### GOAL 1
Name the three means that, according to the interview excerpt about comics, make it possible for a creator to find a niche too small for a retailer to bother with.

The other different is the audience’s taste is far broader than it was forty years ago. Or maybe it’s just that creators aren’t restricted to producing what retailers will stock. With print-on-demand and web comics and crowd funding, it’s possible for a creator to find a niche large enough to support their work, but too small for a retailer to bother with. It’s really opened up the market.
What was the first comic you remember reading and loving, was it an inspiration for you?
I pretty much covered that in the first question. I credit Son of Origins of Marvel Comics and its predecessor for the inspiration. Beyond that, credit goes to the guys working at Marvel and DC in the 1970s for producing comics that were fun reads.
As a pioneer of internet comics, and a longtime comic industry guy, what is the best advice to break into the comic industry?
People ask me this question from time to time, and I’m the worst person associated with the field to ask. I mean, I broke into comics by picking the lock on the industry’s back door and letting myself in. By the time others realized I hadn’t come in through the front door, it was too late to kick me out. But there’s no reason others can’t do the same thing I did.
What you really need is the desire to make comics and the willingness to put yourself out there. And a team of people to do the things you can’t do. Unless you can do it all by yourself, in which case we all hate you. (Not true. Or, not entirely true.)
Every creative endeavor has risks. You must be willing to face those risks, take those chances, and have skin thick enough to turn aside those people who will dislike your work. If you can do that, you can learn the rest.

### EXCERPTED DATA
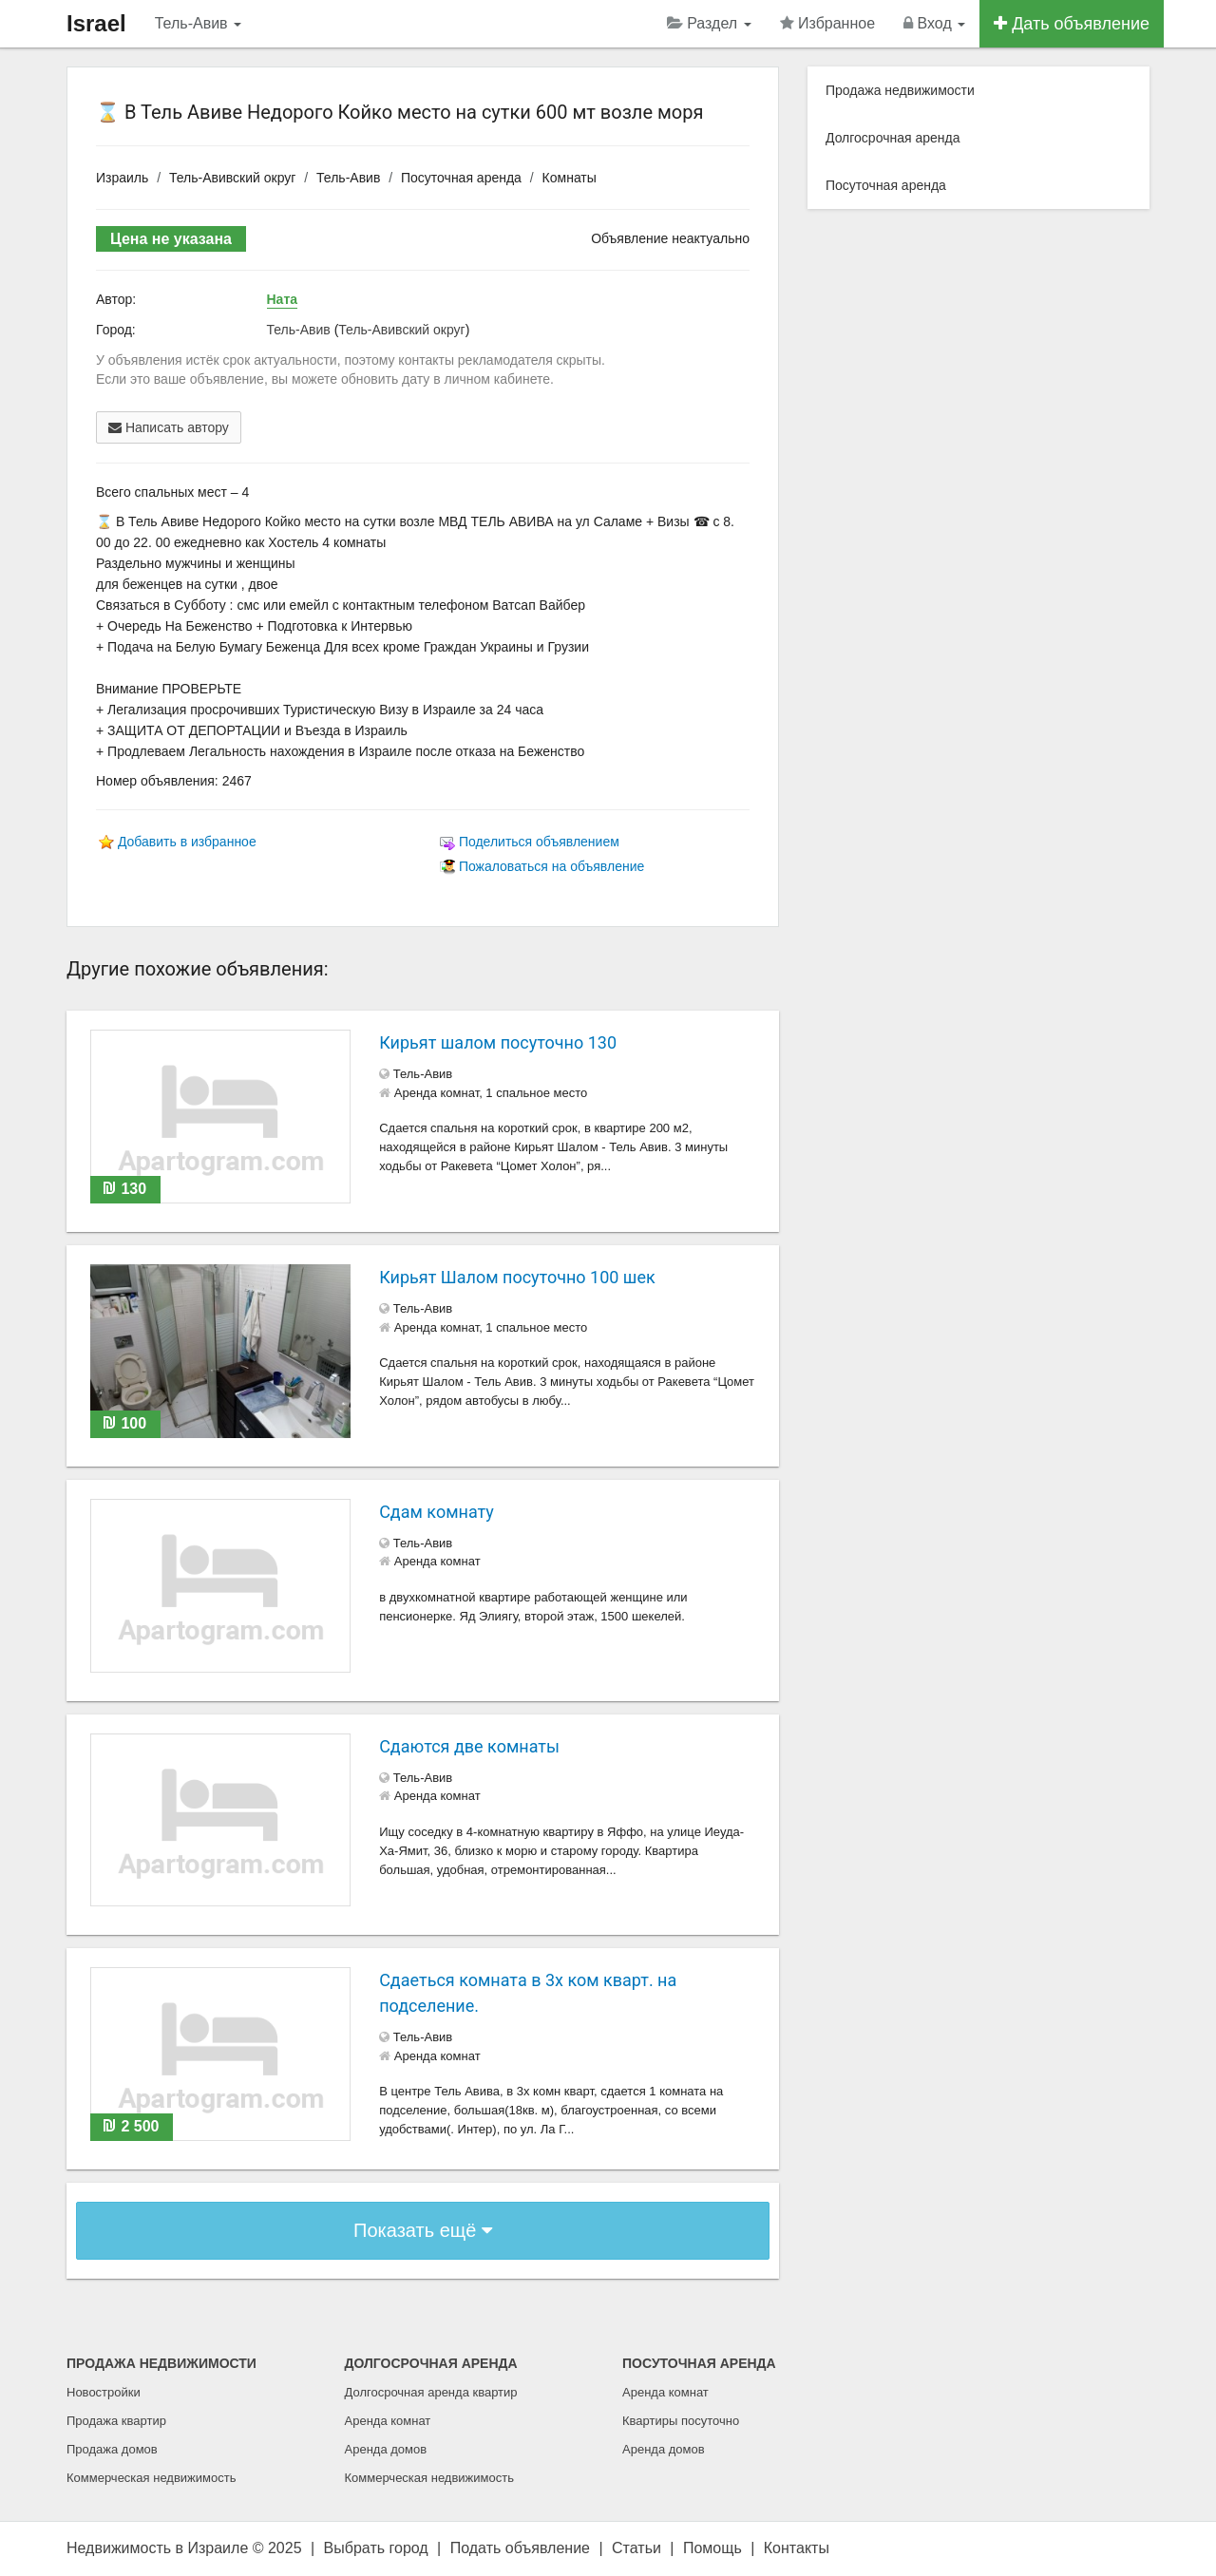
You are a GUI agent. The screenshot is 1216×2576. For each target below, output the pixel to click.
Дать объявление (1072, 23)
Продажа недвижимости (900, 90)
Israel (96, 23)
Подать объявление (520, 2548)
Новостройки (103, 2392)
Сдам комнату (436, 1512)
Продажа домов (112, 2449)
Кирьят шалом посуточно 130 (498, 1042)
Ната (282, 299)
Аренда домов (386, 2449)
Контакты (796, 2548)
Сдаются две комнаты (469, 1746)
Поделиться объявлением (539, 841)
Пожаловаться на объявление (551, 866)
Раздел (709, 23)
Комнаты (569, 177)
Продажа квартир (116, 2421)
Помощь (712, 2548)
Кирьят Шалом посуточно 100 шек (517, 1277)
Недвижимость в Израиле (157, 2548)
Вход (934, 23)
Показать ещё (422, 2230)
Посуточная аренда (461, 177)
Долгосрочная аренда (893, 137)
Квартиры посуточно (680, 2421)
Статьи (636, 2548)
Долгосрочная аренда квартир (431, 2392)
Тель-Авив (198, 23)
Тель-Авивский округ (232, 177)
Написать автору (168, 427)
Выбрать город (376, 2548)
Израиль (122, 177)
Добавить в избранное (187, 841)
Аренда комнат (388, 2421)
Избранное (828, 23)
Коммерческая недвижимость (151, 2478)
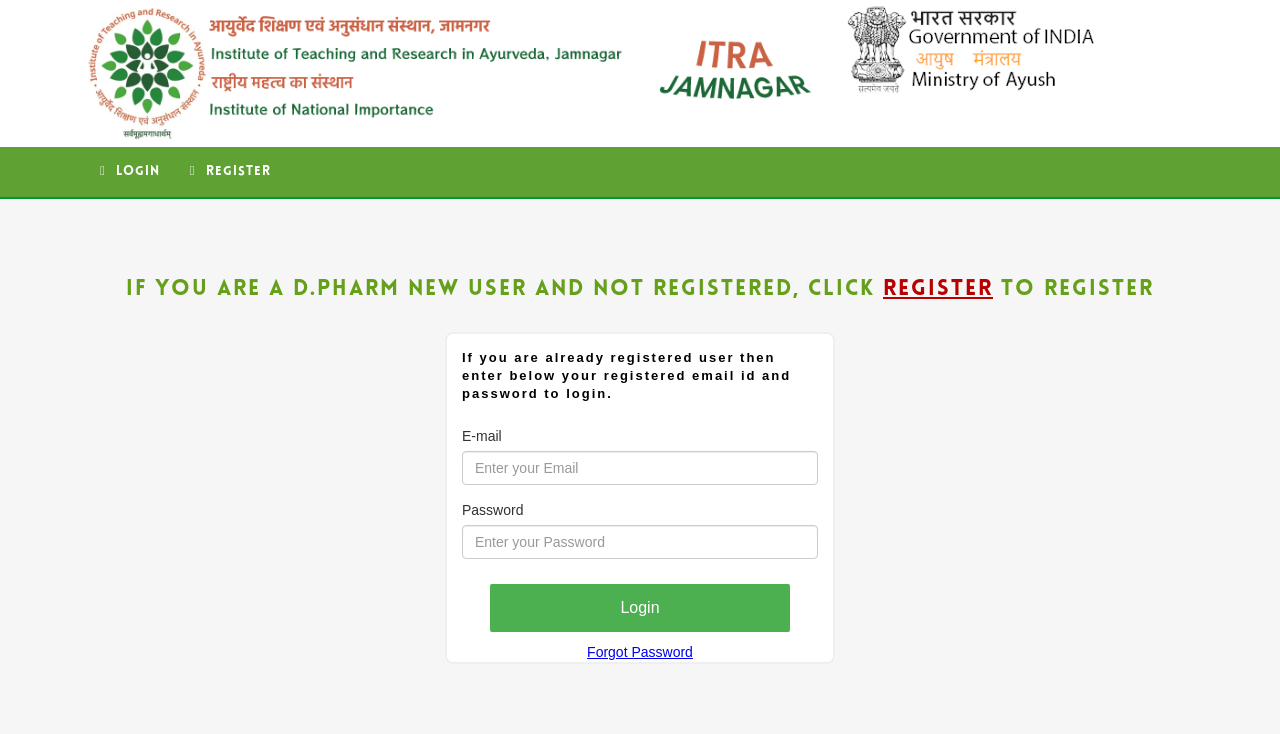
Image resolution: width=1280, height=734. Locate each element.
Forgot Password (640, 652)
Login (130, 171)
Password (492, 510)
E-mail (482, 436)
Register (230, 171)
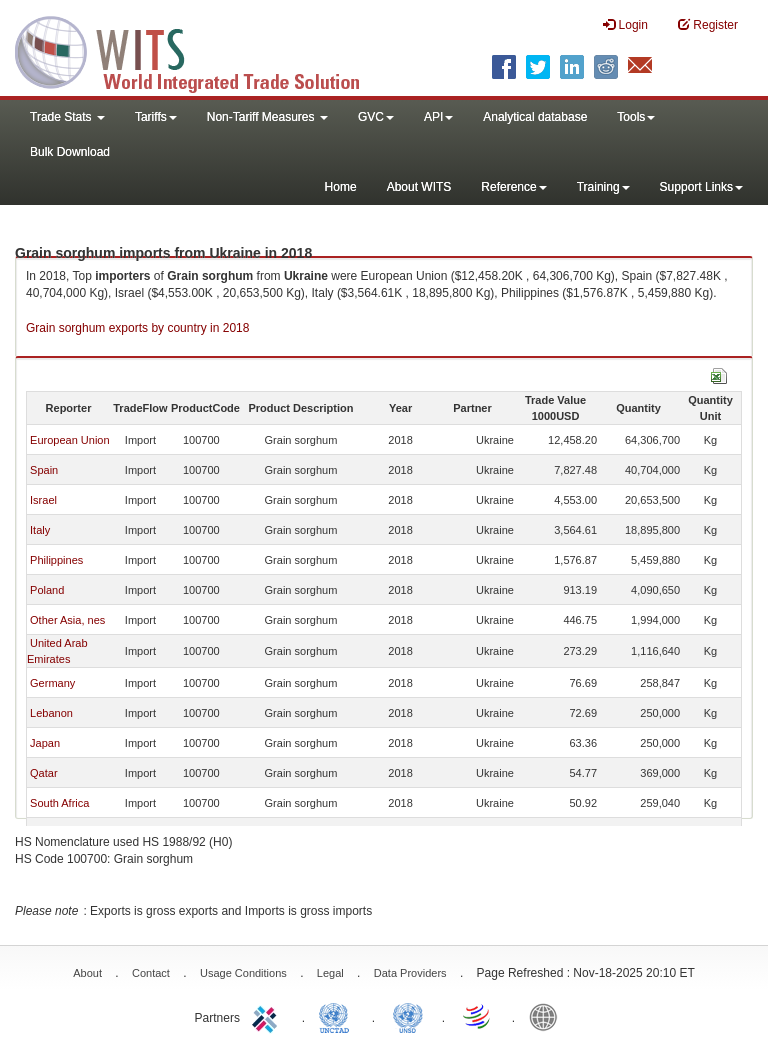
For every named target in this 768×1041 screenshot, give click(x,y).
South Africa (59, 803)
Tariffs (156, 117)
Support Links (701, 187)
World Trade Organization (478, 1016)
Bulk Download (70, 152)
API (438, 117)
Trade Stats (67, 117)
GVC (376, 117)
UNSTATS (408, 1016)
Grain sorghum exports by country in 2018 (137, 328)
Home (341, 187)
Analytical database (535, 117)
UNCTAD (338, 1016)
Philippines (56, 560)
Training (603, 187)
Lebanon (51, 713)
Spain (44, 470)
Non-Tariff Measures (267, 117)
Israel (43, 500)
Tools (636, 117)
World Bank (548, 1016)
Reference (513, 187)
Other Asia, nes (67, 620)
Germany (52, 683)
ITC (268, 1016)
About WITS (419, 187)
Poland (47, 590)
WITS (200, 50)
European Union (70, 440)
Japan (45, 743)
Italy (40, 530)
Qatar (44, 773)
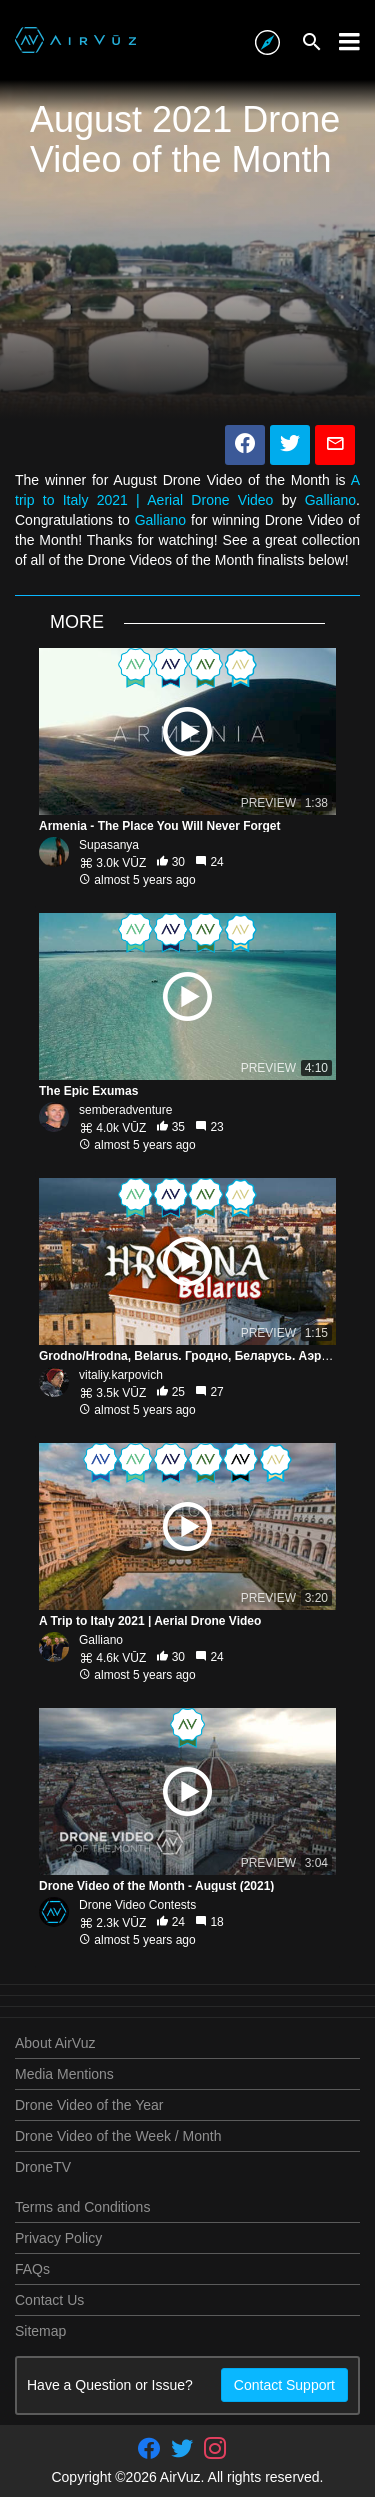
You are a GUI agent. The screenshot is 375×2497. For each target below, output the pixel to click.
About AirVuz (55, 2043)
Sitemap (40, 2331)
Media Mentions (64, 2074)
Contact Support (284, 2385)
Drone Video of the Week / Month (118, 2136)
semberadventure (125, 1110)
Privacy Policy (58, 2238)
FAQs (32, 2269)
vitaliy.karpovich (121, 1375)
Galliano (330, 500)
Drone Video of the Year (89, 2105)
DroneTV (43, 2167)
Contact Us (49, 2300)
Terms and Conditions (82, 2207)
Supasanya (109, 845)
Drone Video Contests (137, 1905)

### GOAL 2
Quote the part of the listing that opens with the line containing "UNSTATS (408, 1016)" and closes with the line containing "vitaliy.karpovich (121, 1375)", leaving out the pictures.

### RIGHT ANSWER 1
print-on-demand, web comics, crowd funding

### RIGHT ANSWER 2
UNSTATS (408, 1016)
Grain sorghum exports by country in 2018 (137, 328)
Home (341, 187)
Analytical database (535, 117)
UNCTAD (338, 1016)
Philippines (56, 560)
Training (603, 187)
Lebanon (51, 713)
Spain (44, 470)
Non-Tariff Measures (267, 117)
Israel (43, 500)
Tools (636, 117)
World Bank (548, 1016)
Reference (513, 187)
Other Asia, nes (67, 620)
Germany (52, 683)
ITC (268, 1016)
About WITS (419, 187)
Poland (47, 590)
WITS (200, 50)
European Union (70, 440)
Japan (45, 743)
Italy (40, 530)
Qatar (44, 773)
You are a GUI agent. The screenshot is 375×2497. For each target below, output the pixel to click.
About AirVuz (55, 2043)
Sitemap (40, 2331)
Media Mentions (64, 2074)
Contact Support (284, 2385)
Drone Video of the Week / Month (118, 2136)
semberadventure (125, 1110)
Privacy Policy (58, 2238)
FAQs (32, 2269)
vitaliy.karpovich (121, 1375)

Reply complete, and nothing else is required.